After A. Knopf's Stories of Vladimir Nabokov revealed the
creativity of one of 20th Century's prose stylists, it was time
for "Speak, Memory", a collection of memoirs that was published
in 1966. Nabokov in "Speak, Memory" gave the reader an elegant
evocation of his life and times. He presented insights into his
major works, including Lolita. By having had the honour of
publishing portions of the work first, The New Yorker
demonstrated the esteem in which it was held.
Berton Roueche's first Annals of Medical column (1948) set the
guidelines for medical journals. Similarly, Rachel Carson (author
of The Sea Around Us) in a three-part expose - "Silent Spring"

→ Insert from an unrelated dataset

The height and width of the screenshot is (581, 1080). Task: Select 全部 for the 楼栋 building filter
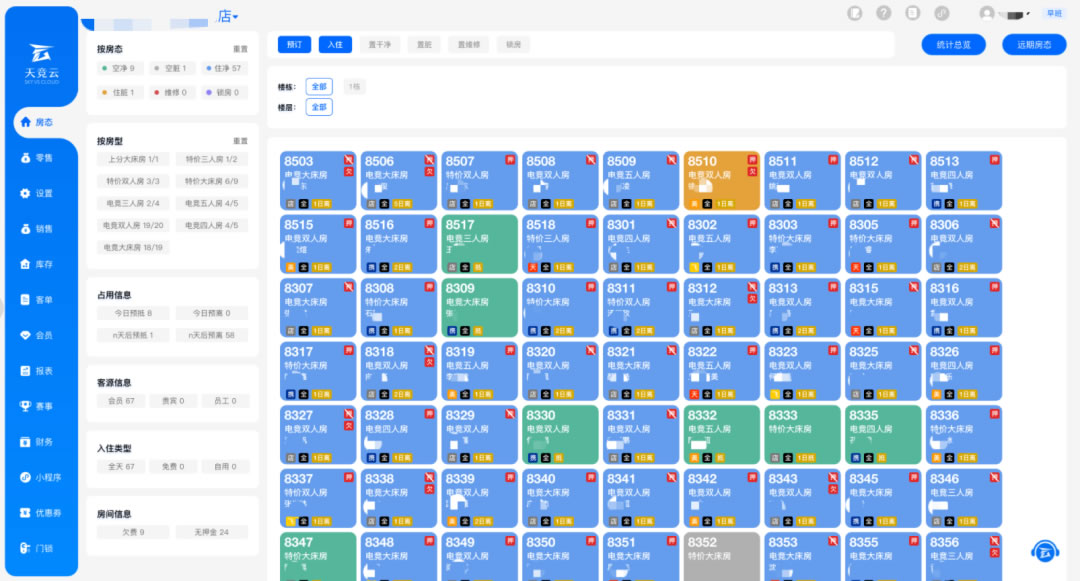(x=319, y=87)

(1962) brought to light the hazards of pesticides.
Like Rachel Carson, John McPhee was an environmentalist, a lover
of nature a geologist and a gardener. Most of all he was a
prolific writer. The author of 25 books, most of whichich first
appeared in The New Yorker, he wrote his first profile about Bill
Bradley, a basketball star at Princeton in "A Sense Of Where You
Are".
John McPhee won the Pulitzer Prize for his book on geology -
Annals Of The Former World only after the contents of this
compendium found their place first in the magazine. Staff writer
David Remnick was awarded the Pulitzer Prize in 1994 for his book
- Lenin's Tomb. The same year, The New Yorker published Jeffrey
Toobin's "An Incendiary Defense" on Mark Fuhrman, revealing for
the first time that the O. J. Simpson defence team was planning
on playing the "race card" in the trial.
With such a stellar combination, it is no wonder that The New
Yorker walked away with numerous prizes.
In 1994, the magazine won the National Magazine Award in
Reporting for Lawrence Wright's two-part Reporter at Large
article, "Remembering Satan", bringing the magazine's number of
National Magazine Awards to 16. The others were: the 1995
National Magazine. Award for General Excellence; the two 1996
Awards, one for reporting and one for essay and criticism; the
1997 National Magazine Awards (two), one for fiction, and one for
essay and criticism. In 1998, it won the O'Henry Prize for Best
fiction and the National Magazine Awards, for fiction and essays
and criticism.
The New York University announced 100 examples of the best in
American journalism in the 20th Century. Several works from The
New Yorker were selected including John Hersey's "Hiroshima: The
Aftermath", honoured as the number one work of journalism.
To synchronise with the 50th anniversary of India's independence
in 1997, the magazine brought out a special special fiction issue
dated June 23 and 30, 1997.
Bill Buford writing in the column, "Comment", asked "why there
were suddenly so many Indian novelists.
The contents of the issue were really wide-ranging: G. V. Desani
(Journals: India, for the Plain Hell of its - A legendary
novelist returns home, against his better judgment); Salman
Rushdie - (1. An introduction to Indian Fiction, 2. The
Firebird's Nest); Kiran Desai's debut (Fiction - Hullabullo In
The Guava Tree that posed the question "what is wrong with doing
nothing? No work, no career, no ambition - just full-time
luxuriant laziness); Vikram Chandra (Fiction - Eternal Don); Max
Vadukul and John Updike (Showcase - R. K. Narayan in Madras) Ruth
Prawar Jhabwala (Fiction: Husband And Son - An Older Women And
Her Men); John Updike's review of Arundhati Roy's book, The God
Of Small Things which Updike describes as a work of highly
conscious art, is conscious not least, of its linguistic
ambivalence, Chitra Banerjee Divakaruni (Poems - "The Maimed
Dancing Men.")
Bill Buford hit the nail on the head when he said: And to be an
Indian novelist is to be something that has been changing since
1981. That was the year Salman Rushdie published Midnight's
Children which showed Indian writers that great novels could be
fashioned from Indian stories, with an Indian sensibility and a
distinctly Indian use of the English language.
Jhumpa Lahiri, a contributor before An Interpreter Of Maladies
won the Pulitzer has proved Buford's observation right.